Newton's method iterates x_{n+1} = x_n - f(x_n)/f'(x_n) to find roots of f. Under suitable conditions (f' continuous and nonzero at the root, sufficiently close initial guess), Newton's method converges quadratically—the number of correct digits roughly doubles with each iteration. The method is fast and powerful but requires derivative computation and can fail with poor initial guesses.
Implement Newton's method for familiar functions like finding √2, observing how error shrinks quadratically compared to bisection's linear shrinkage.
From fixed-point iteration, you know that iterating g(x) gives linear convergence when |g'(r)| < 1 at the fixed point r — the error shrinks by a constant factor |g'(r)| each step. Newton's method is a special case of fixed-point iteration: applying it to f(x) = 0 means iterating g(x) = x - f(x)/f'(x). What makes Newton's method special is that g'(r) = 0 when f(r) = 0, meaning the linear-convergence factor vanishes entirely. This is why the method is so fast.
The Taylor series from your prerequisites makes this precise. Expand f around the current guess x_n near the true root r: f(r) = f(x_n) + f'(x_n)(r - x_n) + (f''(ξ)/2)(r - x_n)² for some ξ between x_n and r. Since f(r) = 0, rearranging gives: r - x_{n+1} = r - (x_n - f(x_n)/f'(x_n)) = -(f''(ξ)/2f'(x_n)) · (r - x_n)². If you write e_n = x_n - r for the error at step n, this becomes e_{n+1} ≈ C · e_n² where C = f''(r)/(2f'(r)). The error is squared each step — this is quadratic convergence.

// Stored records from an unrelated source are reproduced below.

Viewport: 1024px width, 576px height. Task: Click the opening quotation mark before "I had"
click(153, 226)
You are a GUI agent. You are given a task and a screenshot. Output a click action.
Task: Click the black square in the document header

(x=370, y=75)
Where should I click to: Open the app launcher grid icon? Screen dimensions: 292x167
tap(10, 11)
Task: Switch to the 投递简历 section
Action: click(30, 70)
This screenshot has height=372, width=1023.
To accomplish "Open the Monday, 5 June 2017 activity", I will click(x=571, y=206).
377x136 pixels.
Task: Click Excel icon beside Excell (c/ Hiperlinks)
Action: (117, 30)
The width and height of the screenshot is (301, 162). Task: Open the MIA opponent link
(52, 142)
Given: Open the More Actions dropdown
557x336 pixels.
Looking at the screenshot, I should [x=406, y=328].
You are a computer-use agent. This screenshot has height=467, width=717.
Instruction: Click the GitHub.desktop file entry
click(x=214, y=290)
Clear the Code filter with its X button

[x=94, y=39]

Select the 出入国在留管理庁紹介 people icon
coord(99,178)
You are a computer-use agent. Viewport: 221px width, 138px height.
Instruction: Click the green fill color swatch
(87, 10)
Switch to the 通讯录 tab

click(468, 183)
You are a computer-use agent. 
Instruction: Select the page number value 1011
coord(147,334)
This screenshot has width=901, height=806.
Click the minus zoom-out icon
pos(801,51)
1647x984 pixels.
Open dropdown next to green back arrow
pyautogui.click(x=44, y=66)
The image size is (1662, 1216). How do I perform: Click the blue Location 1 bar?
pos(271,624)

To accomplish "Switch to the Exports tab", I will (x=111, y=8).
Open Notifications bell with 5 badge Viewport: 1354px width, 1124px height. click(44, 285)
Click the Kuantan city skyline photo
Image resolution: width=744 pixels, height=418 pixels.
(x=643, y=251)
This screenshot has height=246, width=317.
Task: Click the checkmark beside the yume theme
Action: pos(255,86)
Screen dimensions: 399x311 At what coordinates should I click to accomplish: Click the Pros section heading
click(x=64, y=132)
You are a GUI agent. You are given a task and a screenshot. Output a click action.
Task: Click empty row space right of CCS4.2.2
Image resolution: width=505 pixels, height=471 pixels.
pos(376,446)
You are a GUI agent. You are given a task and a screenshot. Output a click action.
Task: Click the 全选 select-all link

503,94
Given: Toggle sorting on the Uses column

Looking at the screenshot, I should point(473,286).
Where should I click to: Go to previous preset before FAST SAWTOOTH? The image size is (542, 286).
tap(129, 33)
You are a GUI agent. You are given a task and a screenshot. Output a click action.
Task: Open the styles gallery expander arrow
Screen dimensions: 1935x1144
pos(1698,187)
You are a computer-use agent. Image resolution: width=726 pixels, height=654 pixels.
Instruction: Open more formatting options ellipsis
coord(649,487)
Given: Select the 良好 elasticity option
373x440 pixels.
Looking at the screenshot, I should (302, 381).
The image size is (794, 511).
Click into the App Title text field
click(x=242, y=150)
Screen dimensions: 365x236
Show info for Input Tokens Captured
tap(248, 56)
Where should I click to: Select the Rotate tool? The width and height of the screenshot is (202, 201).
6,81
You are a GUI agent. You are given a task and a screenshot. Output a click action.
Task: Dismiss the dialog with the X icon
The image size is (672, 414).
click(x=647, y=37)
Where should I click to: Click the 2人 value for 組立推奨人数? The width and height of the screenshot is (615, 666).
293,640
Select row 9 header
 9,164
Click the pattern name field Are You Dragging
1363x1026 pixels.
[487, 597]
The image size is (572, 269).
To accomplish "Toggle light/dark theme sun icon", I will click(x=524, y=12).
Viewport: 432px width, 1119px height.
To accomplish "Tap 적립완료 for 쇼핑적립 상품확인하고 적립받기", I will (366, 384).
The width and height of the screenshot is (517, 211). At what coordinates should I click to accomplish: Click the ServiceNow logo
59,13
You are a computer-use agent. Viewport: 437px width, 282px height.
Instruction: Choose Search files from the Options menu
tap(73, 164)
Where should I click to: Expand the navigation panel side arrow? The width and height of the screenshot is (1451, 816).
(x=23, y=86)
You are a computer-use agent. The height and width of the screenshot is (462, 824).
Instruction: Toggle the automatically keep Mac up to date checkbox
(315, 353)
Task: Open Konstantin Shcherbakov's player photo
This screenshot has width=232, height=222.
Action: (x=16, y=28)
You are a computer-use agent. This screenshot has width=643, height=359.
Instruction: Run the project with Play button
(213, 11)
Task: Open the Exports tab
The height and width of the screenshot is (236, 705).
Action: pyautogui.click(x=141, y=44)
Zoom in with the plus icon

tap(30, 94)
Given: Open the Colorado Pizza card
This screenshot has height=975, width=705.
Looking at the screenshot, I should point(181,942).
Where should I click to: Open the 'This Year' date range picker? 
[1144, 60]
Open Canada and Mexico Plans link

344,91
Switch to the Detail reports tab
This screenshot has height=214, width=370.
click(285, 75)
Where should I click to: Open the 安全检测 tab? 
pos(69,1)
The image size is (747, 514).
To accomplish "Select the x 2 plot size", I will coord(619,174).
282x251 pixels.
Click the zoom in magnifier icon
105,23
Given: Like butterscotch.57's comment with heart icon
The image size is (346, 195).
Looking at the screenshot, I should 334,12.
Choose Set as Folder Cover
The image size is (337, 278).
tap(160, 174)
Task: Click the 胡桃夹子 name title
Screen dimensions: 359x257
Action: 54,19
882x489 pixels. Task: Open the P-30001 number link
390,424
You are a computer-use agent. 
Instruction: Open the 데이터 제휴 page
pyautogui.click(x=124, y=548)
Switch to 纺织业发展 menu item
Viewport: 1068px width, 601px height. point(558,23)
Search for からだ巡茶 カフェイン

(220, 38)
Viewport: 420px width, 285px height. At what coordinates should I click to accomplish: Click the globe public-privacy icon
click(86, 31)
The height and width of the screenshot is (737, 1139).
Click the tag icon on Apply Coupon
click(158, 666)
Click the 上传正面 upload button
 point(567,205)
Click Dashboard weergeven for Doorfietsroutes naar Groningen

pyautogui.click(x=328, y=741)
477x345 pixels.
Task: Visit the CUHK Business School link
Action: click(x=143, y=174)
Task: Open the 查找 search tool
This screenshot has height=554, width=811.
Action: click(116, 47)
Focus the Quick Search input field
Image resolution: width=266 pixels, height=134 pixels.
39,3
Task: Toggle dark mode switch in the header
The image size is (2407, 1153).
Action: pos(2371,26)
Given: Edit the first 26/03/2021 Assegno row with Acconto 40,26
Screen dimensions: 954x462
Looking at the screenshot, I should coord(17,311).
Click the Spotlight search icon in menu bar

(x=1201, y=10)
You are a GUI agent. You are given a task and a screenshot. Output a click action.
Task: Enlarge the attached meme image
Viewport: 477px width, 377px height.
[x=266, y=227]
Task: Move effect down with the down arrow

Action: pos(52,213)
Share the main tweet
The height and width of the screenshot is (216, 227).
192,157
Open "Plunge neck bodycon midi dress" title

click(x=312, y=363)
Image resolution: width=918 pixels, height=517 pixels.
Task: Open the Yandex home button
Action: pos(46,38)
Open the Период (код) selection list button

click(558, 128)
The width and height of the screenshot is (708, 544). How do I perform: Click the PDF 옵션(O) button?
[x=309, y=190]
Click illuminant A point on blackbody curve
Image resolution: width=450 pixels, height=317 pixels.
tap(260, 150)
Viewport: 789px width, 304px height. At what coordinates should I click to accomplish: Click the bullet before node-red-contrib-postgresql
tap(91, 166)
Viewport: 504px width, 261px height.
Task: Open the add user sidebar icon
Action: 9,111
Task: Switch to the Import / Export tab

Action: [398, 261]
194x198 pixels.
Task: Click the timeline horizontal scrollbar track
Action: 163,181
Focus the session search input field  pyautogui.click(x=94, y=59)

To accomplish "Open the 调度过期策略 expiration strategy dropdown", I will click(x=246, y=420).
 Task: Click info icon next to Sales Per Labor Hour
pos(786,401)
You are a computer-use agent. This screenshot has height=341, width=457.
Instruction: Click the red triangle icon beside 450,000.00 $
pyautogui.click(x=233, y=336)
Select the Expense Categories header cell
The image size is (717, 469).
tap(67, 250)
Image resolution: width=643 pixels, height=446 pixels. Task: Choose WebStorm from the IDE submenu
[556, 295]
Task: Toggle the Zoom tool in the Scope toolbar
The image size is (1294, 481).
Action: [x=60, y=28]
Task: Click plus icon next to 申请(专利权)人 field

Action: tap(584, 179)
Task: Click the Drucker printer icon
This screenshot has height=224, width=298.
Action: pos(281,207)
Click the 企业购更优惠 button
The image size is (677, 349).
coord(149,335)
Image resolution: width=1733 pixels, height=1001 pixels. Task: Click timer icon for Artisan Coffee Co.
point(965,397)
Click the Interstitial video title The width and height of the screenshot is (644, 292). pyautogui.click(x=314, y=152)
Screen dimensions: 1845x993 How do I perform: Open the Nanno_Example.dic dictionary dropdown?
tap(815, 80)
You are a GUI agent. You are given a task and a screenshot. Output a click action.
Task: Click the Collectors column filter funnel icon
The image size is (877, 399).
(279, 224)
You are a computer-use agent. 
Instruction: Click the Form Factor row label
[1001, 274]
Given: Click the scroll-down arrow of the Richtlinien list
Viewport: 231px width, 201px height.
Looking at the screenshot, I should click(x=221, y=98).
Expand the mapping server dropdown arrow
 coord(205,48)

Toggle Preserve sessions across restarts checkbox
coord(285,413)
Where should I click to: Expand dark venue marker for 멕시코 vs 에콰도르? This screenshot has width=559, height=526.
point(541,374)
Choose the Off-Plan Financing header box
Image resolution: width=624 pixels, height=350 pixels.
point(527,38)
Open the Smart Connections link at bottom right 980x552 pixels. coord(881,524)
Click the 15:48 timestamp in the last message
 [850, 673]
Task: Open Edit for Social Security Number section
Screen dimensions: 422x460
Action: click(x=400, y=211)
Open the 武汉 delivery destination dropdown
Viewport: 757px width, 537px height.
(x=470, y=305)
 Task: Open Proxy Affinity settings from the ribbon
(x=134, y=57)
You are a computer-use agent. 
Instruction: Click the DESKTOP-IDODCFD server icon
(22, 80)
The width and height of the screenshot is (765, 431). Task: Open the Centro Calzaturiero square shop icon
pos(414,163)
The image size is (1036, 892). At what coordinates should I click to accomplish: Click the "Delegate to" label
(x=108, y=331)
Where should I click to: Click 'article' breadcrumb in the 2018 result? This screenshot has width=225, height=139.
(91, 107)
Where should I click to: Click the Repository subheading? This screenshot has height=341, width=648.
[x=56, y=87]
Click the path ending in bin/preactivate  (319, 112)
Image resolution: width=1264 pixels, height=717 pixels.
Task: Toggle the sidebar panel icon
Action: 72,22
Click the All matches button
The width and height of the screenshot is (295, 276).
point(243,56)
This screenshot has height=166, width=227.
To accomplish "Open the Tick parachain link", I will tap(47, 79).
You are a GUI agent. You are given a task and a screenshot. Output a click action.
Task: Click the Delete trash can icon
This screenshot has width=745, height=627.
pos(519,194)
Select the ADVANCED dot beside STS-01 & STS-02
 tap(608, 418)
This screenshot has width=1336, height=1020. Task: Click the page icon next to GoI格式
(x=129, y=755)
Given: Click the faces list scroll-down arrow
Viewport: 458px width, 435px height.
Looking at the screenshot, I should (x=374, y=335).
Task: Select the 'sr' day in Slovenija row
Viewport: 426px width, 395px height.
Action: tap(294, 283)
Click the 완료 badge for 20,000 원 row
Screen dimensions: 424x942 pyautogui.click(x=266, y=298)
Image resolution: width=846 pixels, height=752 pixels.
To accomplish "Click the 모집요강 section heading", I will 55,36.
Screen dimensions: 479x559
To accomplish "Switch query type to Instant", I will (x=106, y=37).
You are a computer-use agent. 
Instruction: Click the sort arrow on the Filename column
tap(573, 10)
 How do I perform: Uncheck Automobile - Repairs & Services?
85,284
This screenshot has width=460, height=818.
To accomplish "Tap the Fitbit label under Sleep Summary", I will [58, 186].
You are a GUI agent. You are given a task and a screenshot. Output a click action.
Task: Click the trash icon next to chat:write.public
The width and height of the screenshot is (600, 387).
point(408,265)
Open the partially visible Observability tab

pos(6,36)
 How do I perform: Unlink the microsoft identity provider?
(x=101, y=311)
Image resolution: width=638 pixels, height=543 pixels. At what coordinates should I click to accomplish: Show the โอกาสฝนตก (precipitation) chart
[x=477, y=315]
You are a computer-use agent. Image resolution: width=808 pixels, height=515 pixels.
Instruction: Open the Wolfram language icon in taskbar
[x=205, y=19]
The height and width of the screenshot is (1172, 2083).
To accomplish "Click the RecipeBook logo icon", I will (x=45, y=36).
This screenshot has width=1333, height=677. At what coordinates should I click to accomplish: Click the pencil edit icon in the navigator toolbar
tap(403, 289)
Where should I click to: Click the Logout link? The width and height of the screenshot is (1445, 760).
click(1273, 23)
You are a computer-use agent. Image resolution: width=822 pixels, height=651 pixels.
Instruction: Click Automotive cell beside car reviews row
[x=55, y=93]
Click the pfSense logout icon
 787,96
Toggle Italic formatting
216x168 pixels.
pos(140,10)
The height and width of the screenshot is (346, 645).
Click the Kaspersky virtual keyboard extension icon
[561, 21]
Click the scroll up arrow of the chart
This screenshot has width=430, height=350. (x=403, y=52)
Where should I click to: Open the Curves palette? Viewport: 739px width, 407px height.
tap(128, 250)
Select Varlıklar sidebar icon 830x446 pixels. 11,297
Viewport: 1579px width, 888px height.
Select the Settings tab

The practical consequence is dramatic: if your current error is 0.01, after one Newton step it is roughly (0.01)² = 0.0001; after another it is roughly 0.00000001. The number of correct decimal digits roughly doubles with each iteration. Compare this to bisection or fixed-point iteration, which add roughly one correct bit per step. Starting from a reasonable initial guess, Newton's method typically converges in 5–10 iterations to machine precision, regardless of the problem.
However, quadratic convergence is a local guarantee. The analysis assumes x_n is already close to r, f' is nonzero at r, and f'' is bounded nearby. Far from the root, Newton's method can cycle, diverge, or converge to a different root than intended. A flat derivative f'(x_n) ≈ 0 means dividing by a near-zero number, sending the iterate far from r. This is why the common practice is to use a globally-convergent method like bisection to get within the neighborhood, then switch to Newton's method for the final rapid convergence — combining reliability with speed.